═══ RECORDS FOR THIS EXERCISE ═══

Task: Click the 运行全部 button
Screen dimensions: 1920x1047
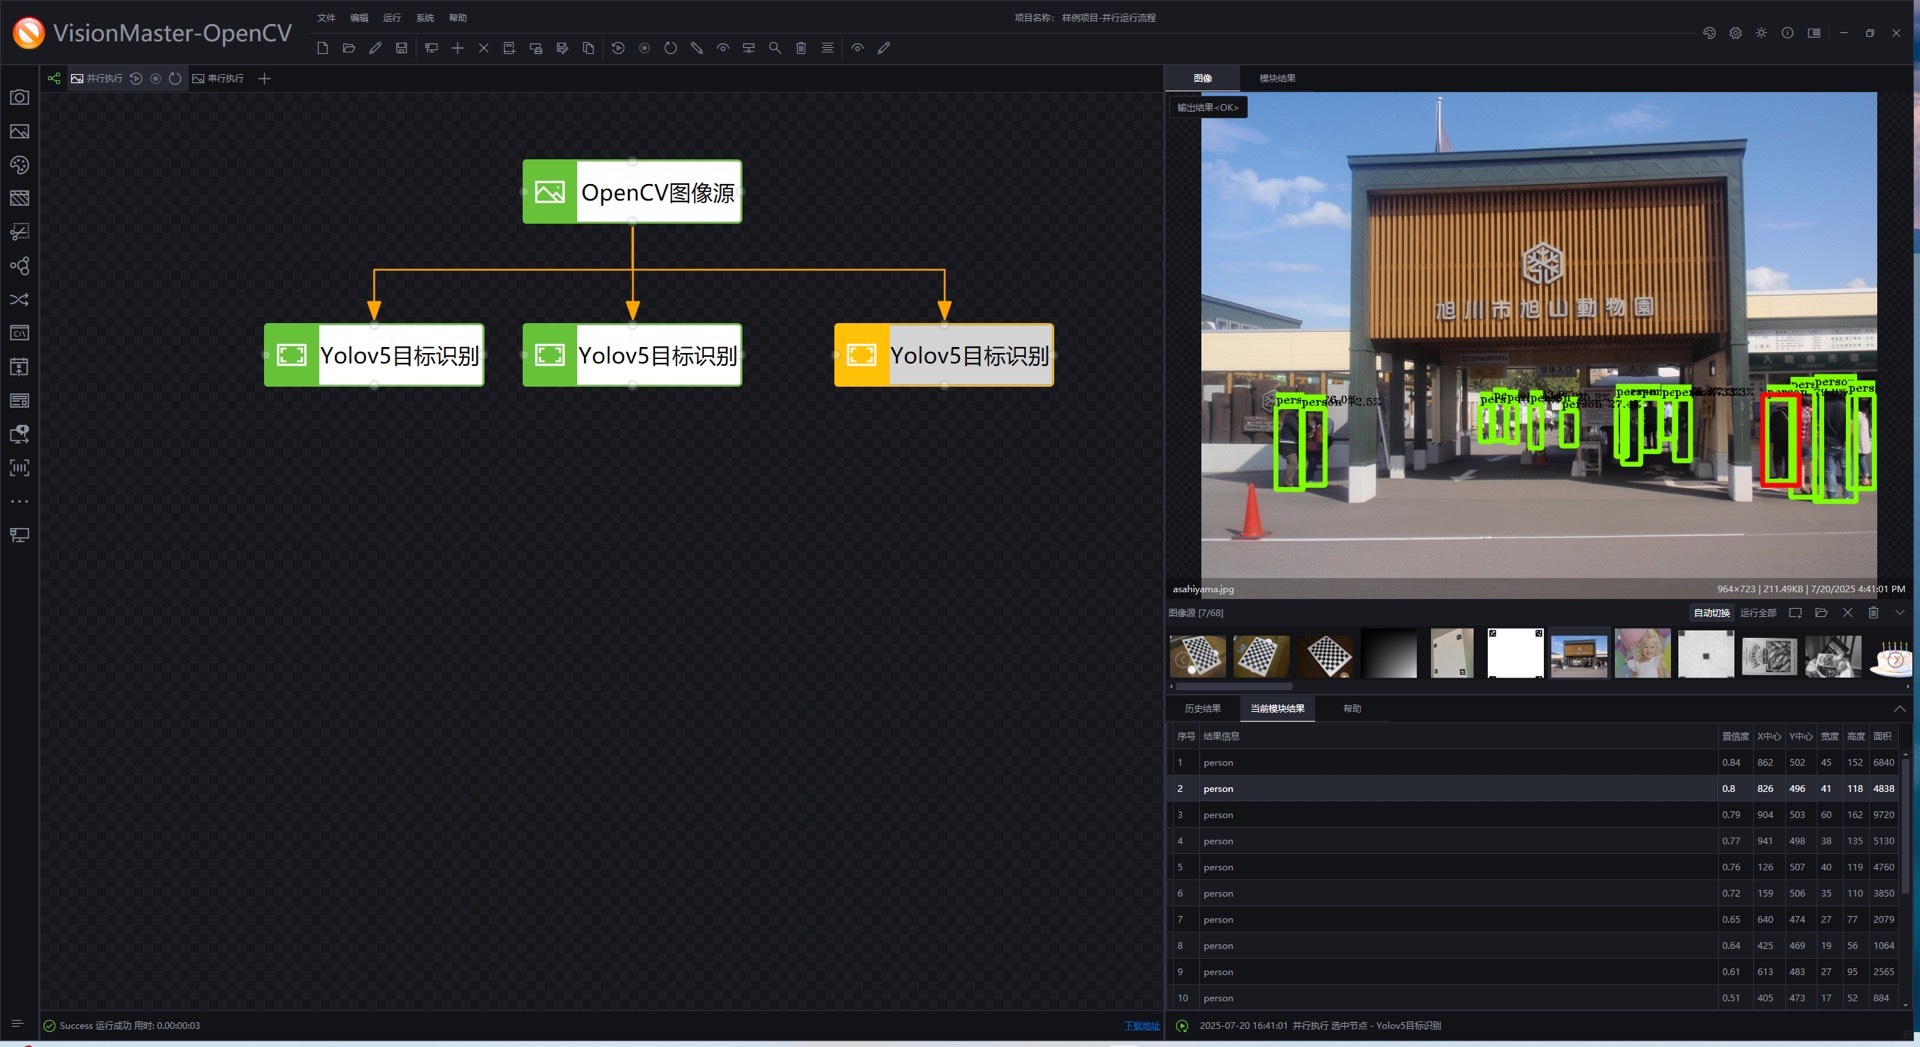Action: [x=1758, y=613]
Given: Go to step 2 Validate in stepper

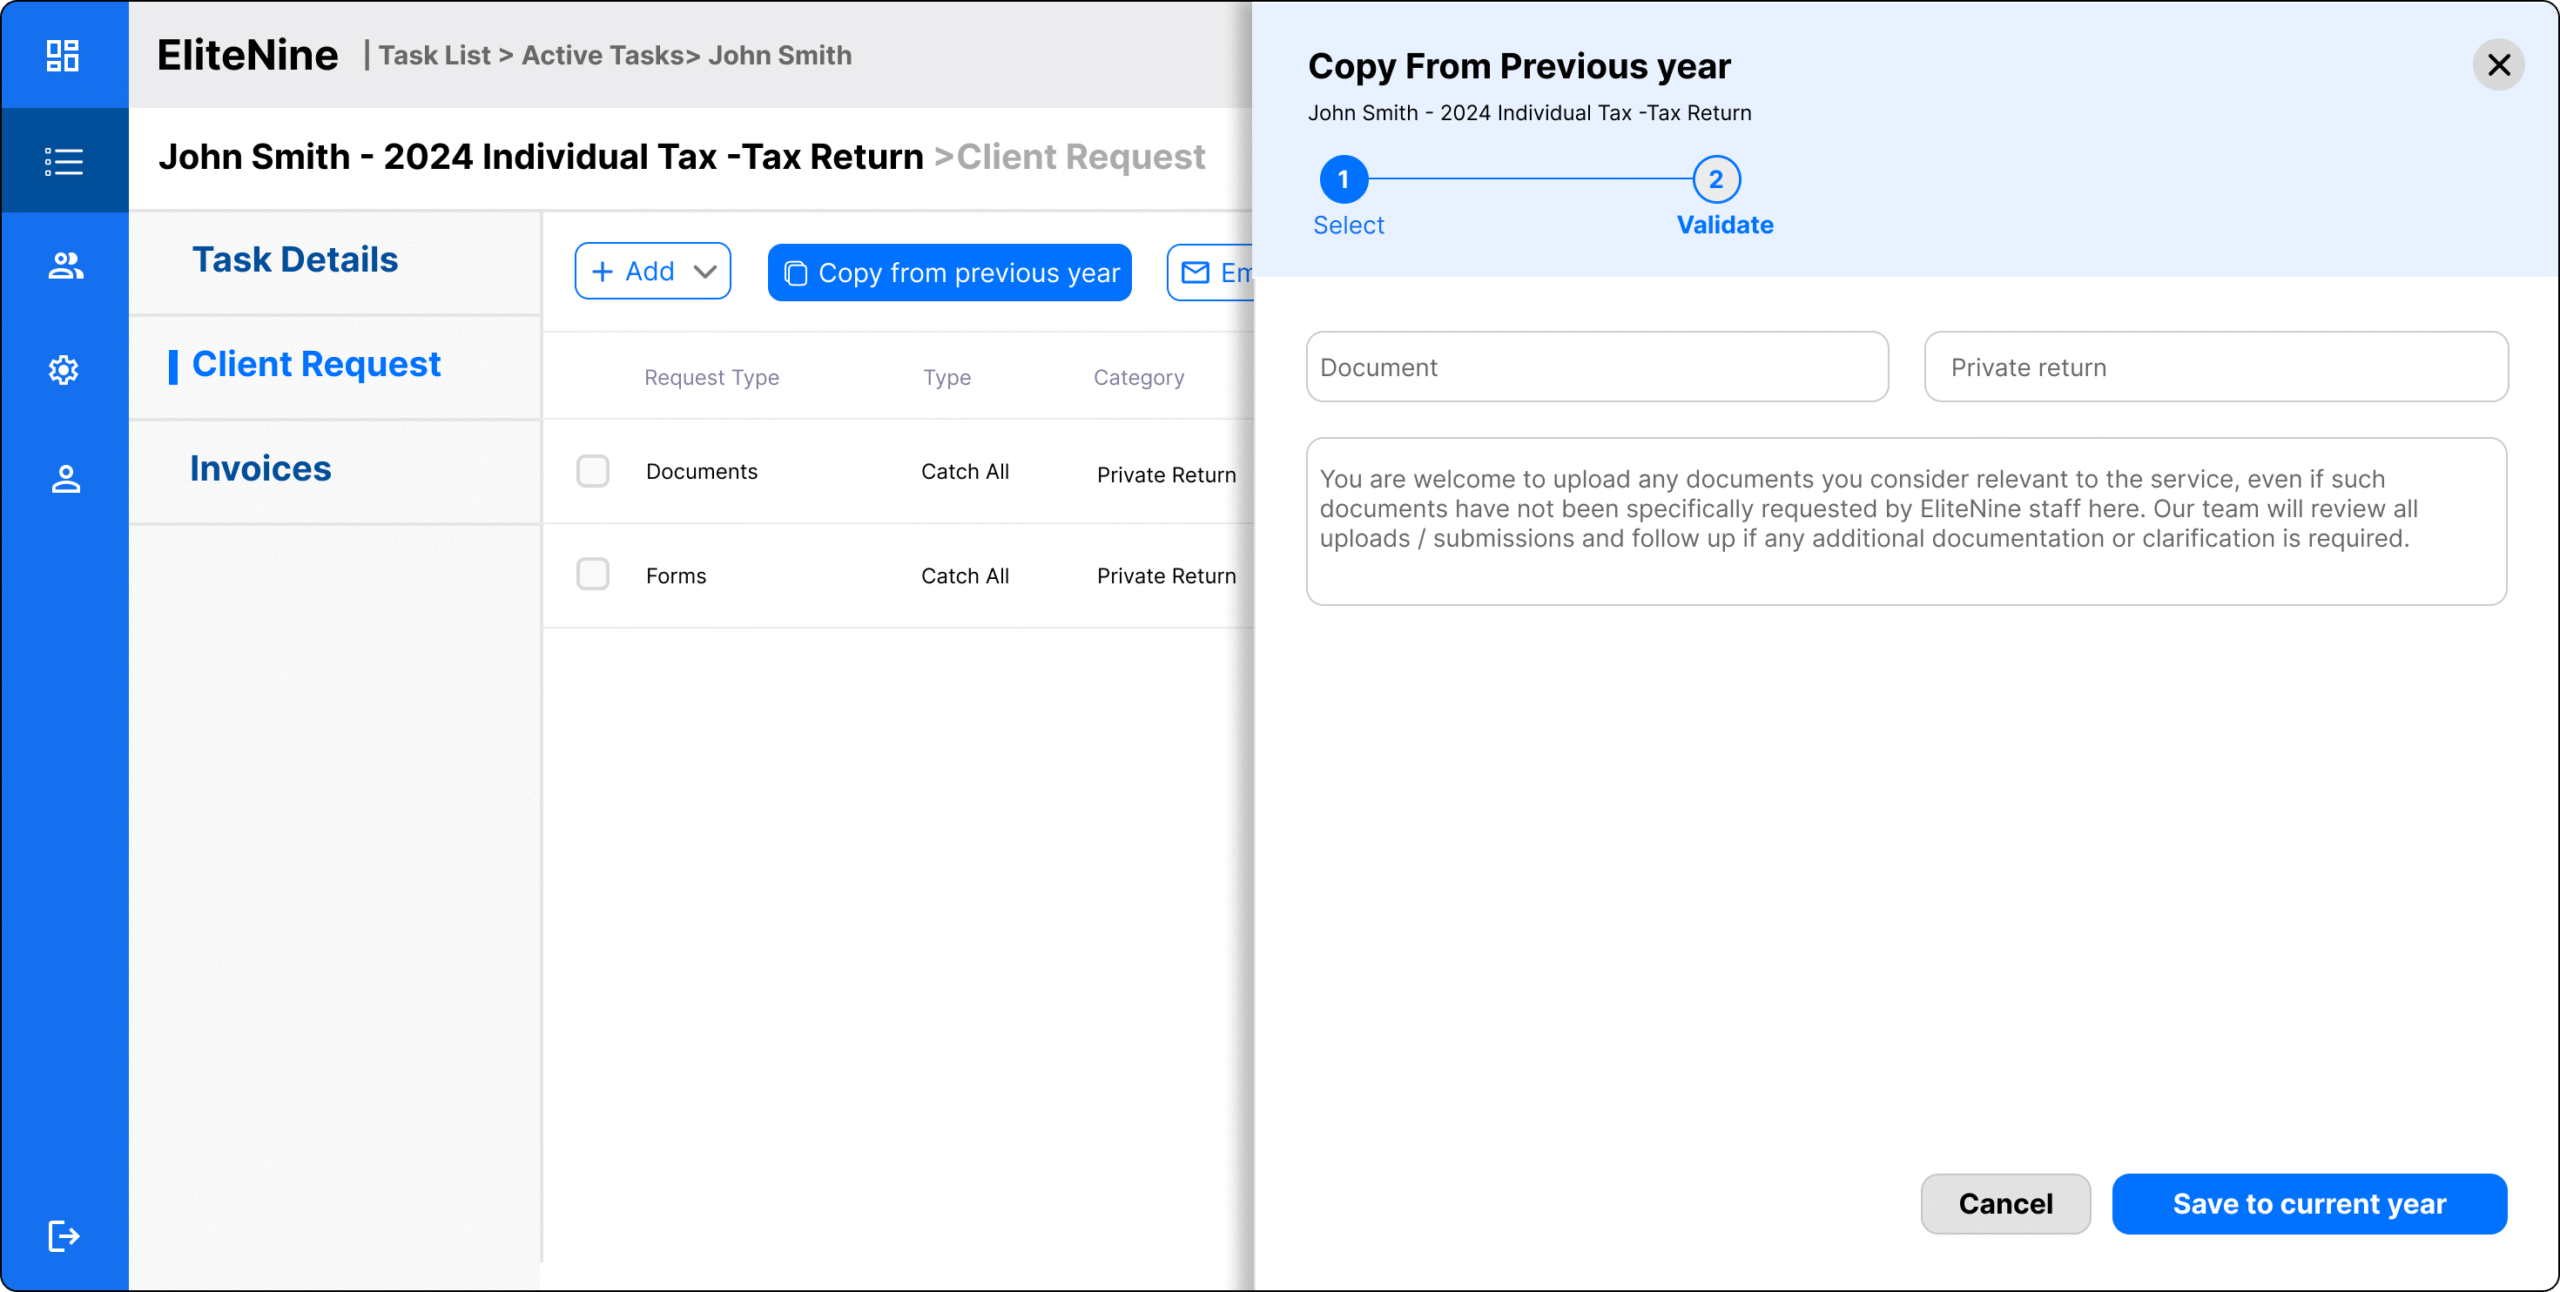Looking at the screenshot, I should (1716, 180).
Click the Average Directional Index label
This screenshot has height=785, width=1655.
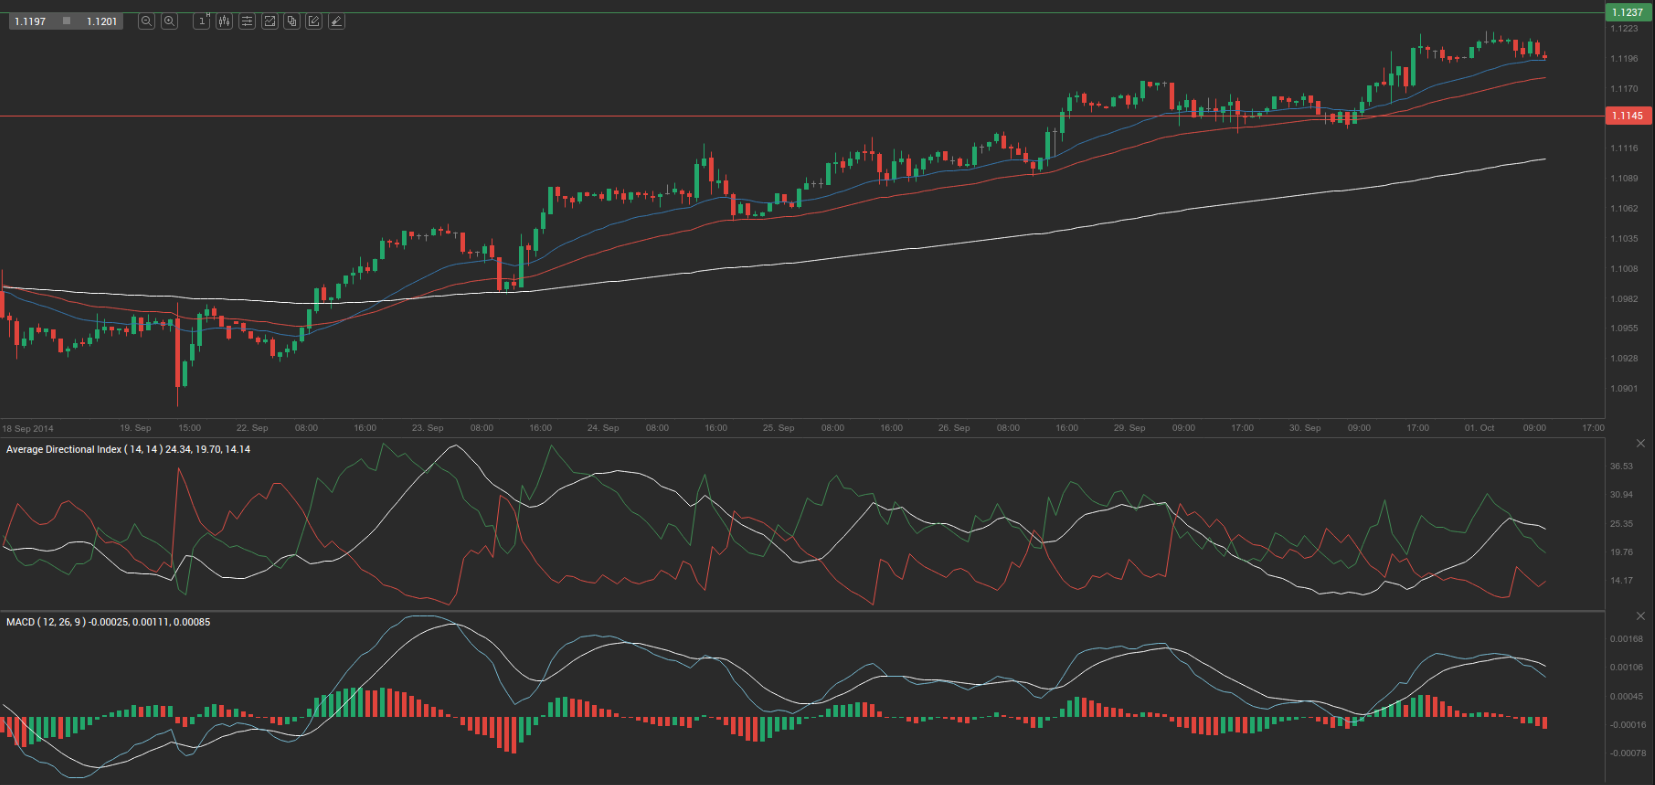click(128, 450)
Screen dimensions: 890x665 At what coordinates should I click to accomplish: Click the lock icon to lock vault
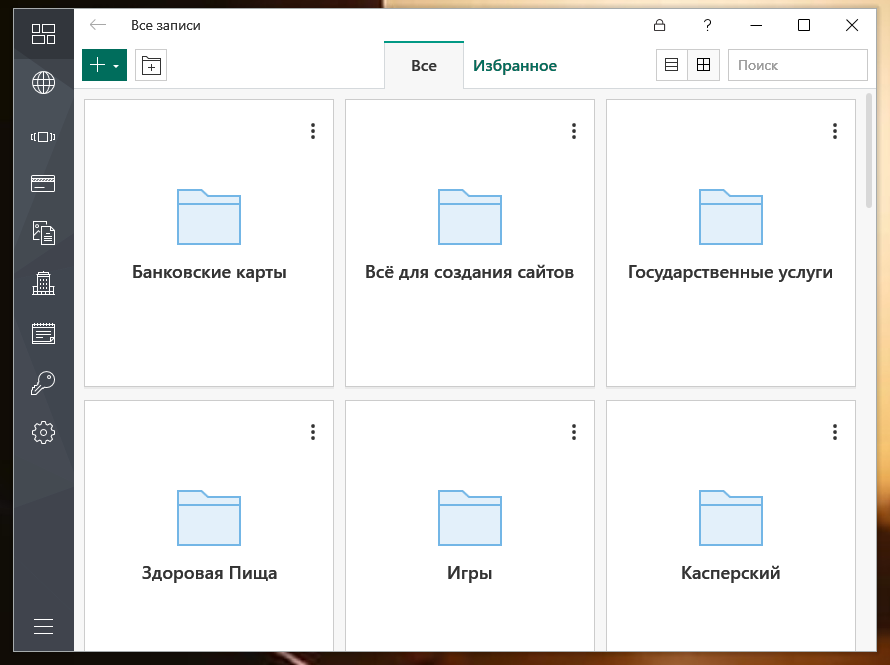pos(659,25)
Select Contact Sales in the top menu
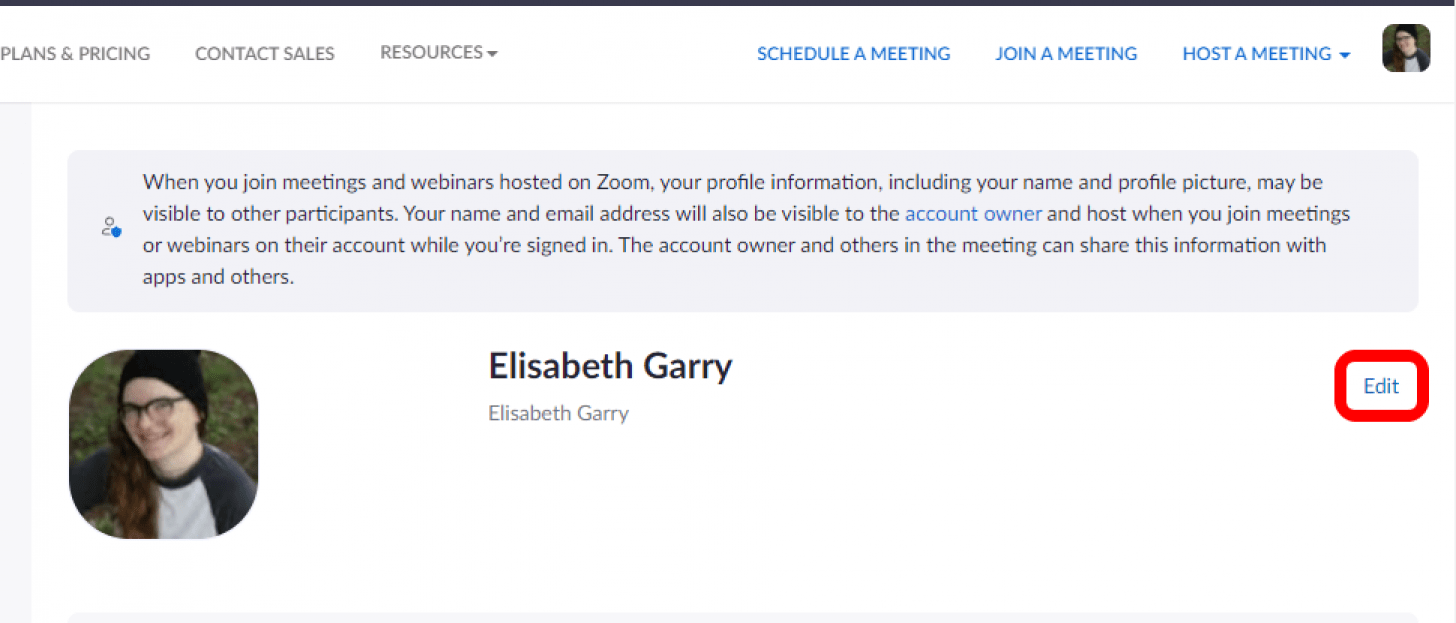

═══

Beginning at the line with "Screen dimensions: 1920x1047" and ending at the last line of the listing above, retype each line exactly, including those two lines. Leave the pictures out.

● RESPONSE
Screen dimensions: 1920x1047
Action: [x=1758, y=613]
Given: Go to step 2 Validate in stepper

Looking at the screenshot, I should (1716, 180).
Click the Average Directional Index label
This screenshot has height=785, width=1655.
click(128, 450)
Screen dimensions: 890x665 At what coordinates should I click to accomplish: Click the lock icon to lock vault
pos(659,25)
Select Contact Sales in the top menu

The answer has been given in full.